What the task asks. Identify every line in the records below that contains the word "click", and reproduce each one.

Top of Dataset records

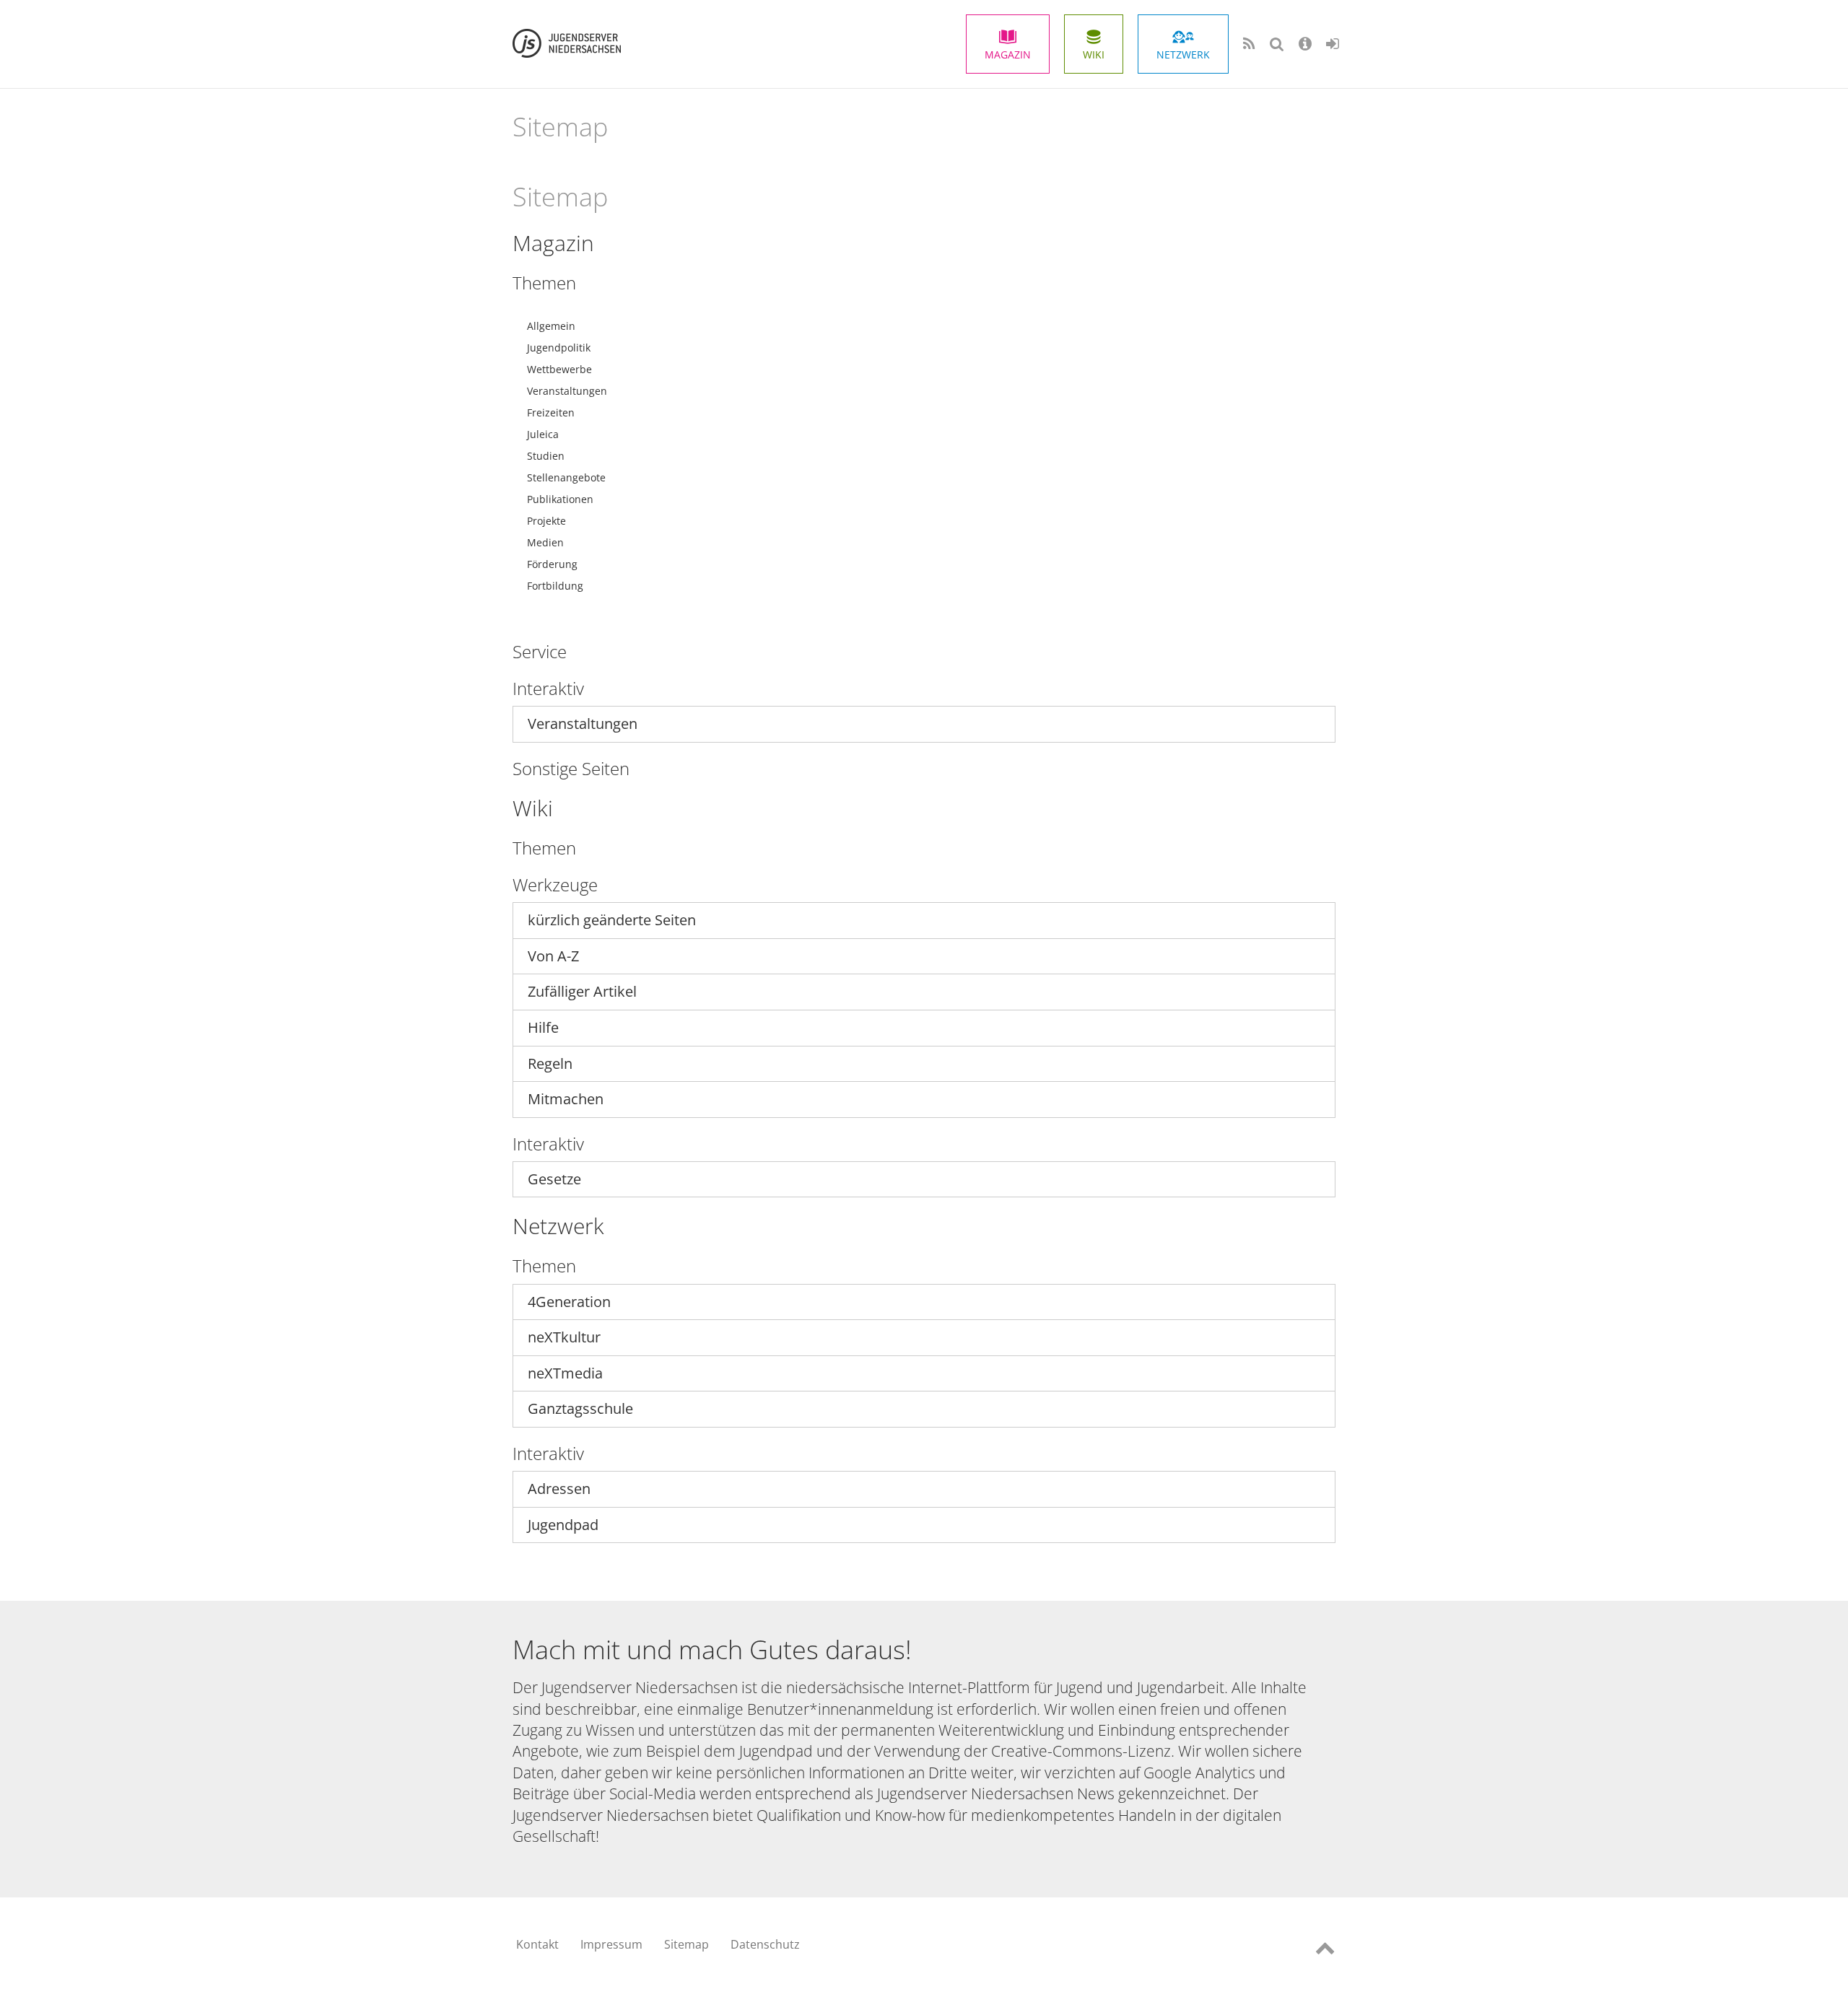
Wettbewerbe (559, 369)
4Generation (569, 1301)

Bottom of Dataset records
Top of Dataset records

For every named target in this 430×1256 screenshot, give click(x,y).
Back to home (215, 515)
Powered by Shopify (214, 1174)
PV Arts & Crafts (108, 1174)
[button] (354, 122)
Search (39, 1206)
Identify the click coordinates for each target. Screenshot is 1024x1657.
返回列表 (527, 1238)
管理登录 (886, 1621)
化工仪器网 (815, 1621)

Bottom of Dataset records

Expected answer.
For every named target in this 430×1256 screenshot, give click(x,y).
Identify the click coordinates for each target. Screenshot is 1024x1657.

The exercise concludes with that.